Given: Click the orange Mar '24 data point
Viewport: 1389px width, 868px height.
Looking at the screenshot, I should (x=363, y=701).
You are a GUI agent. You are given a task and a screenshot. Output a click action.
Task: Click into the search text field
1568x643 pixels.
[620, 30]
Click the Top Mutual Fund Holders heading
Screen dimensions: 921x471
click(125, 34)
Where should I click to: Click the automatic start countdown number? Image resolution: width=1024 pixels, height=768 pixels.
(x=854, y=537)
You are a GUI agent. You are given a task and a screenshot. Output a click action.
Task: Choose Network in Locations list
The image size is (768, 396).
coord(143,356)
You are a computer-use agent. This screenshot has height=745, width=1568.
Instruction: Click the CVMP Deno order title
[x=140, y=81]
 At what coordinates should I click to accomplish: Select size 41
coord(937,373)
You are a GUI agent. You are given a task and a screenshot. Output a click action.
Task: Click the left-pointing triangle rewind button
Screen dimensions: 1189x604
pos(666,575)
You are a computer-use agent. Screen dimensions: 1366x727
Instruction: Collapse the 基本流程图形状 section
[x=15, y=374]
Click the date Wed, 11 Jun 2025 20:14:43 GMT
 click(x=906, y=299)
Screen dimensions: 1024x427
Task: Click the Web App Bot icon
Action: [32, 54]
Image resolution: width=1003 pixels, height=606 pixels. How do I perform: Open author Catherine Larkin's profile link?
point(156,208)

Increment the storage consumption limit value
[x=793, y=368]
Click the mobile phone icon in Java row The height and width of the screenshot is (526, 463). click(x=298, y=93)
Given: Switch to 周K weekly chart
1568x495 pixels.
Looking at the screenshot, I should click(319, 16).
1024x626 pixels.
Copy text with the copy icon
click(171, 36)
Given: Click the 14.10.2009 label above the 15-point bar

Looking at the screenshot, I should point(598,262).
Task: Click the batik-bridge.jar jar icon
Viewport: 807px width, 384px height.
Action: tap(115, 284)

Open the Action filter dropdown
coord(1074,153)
--*--
Going through the material above, tally each line holding the word "computer", then give the total and nothing else.

2